Extract the lines from the first one in the records below through the line containing "Screen dimensions: 357x285", keeping both ends and leaving out any pictures.

Collected data ▸

'''

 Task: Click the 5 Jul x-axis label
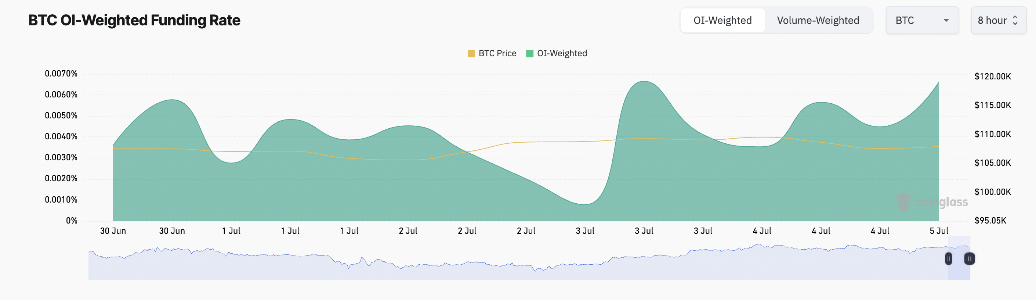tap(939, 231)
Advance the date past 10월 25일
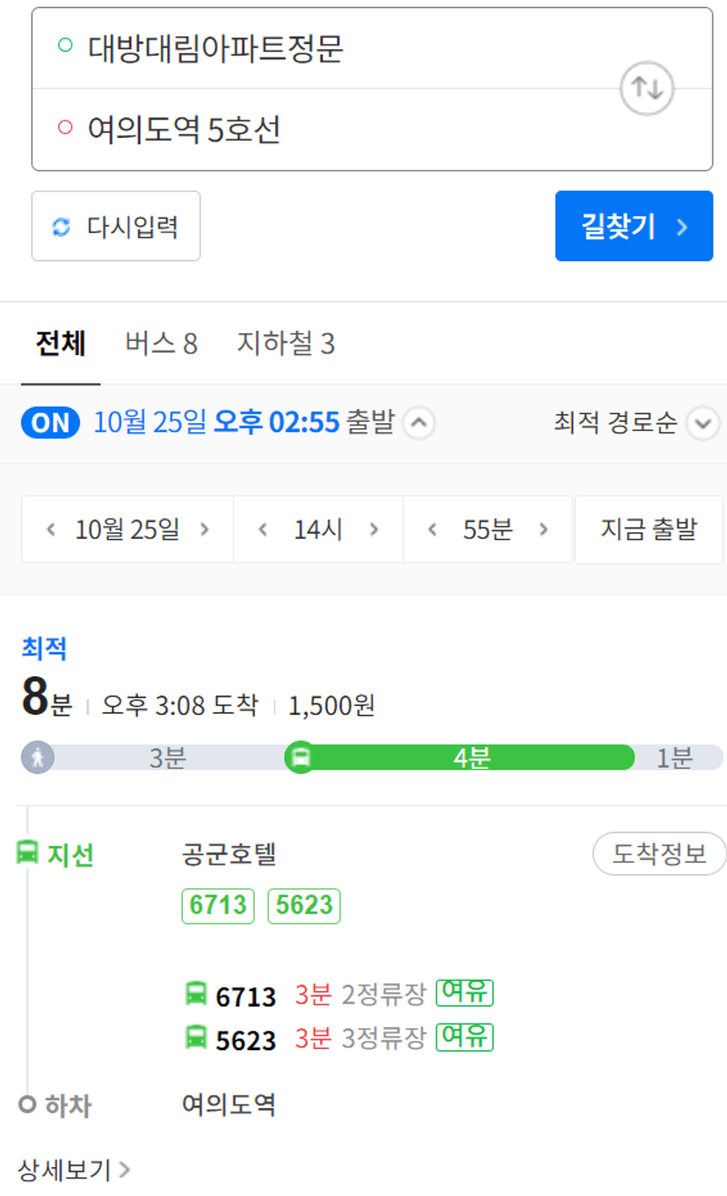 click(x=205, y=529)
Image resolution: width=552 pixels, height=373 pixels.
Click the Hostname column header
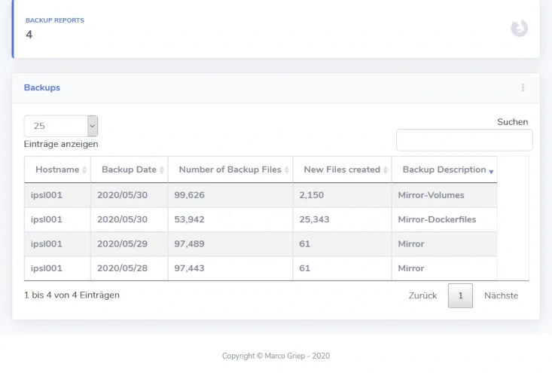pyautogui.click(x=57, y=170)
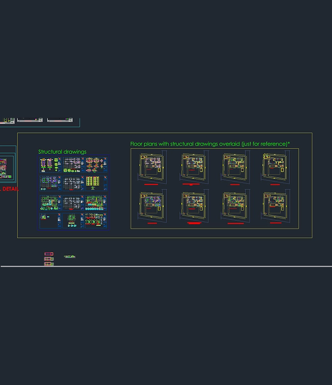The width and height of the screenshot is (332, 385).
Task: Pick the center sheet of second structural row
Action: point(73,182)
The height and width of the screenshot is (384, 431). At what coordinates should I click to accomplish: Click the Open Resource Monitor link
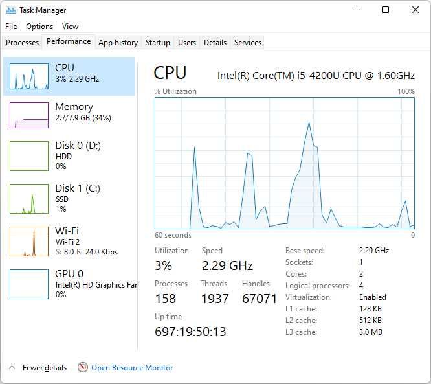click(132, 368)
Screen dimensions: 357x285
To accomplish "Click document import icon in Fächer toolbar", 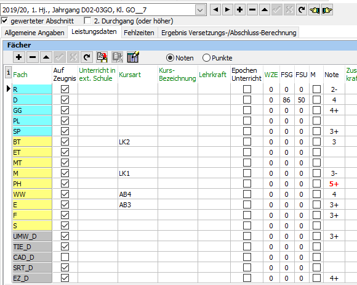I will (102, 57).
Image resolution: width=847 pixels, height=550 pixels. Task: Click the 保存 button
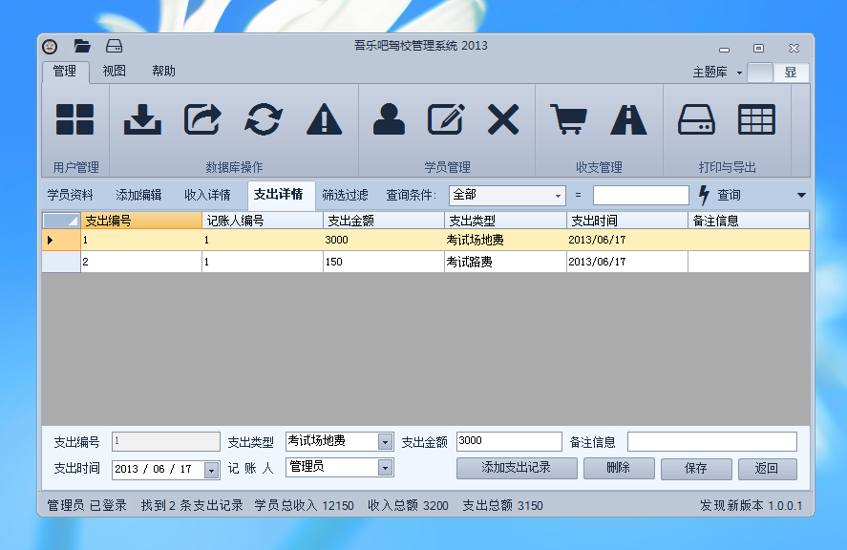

'''

Problem solution ▸
 Task: Click the 5 Jul x-axis label
tap(939, 231)
Advance the date past 10월 25일
 click(x=205, y=529)
Image resolution: width=552 pixels, height=373 pixels.
Click the Hostname column header
pyautogui.click(x=57, y=170)
The width and height of the screenshot is (332, 385).
Task: Pick the center sheet of second structural row
Action: point(73,182)
The height and width of the screenshot is (384, 431). At what coordinates should I click to accomplish: Click the Open Resource Monitor link
click(132, 368)
Screen dimensions: 357x285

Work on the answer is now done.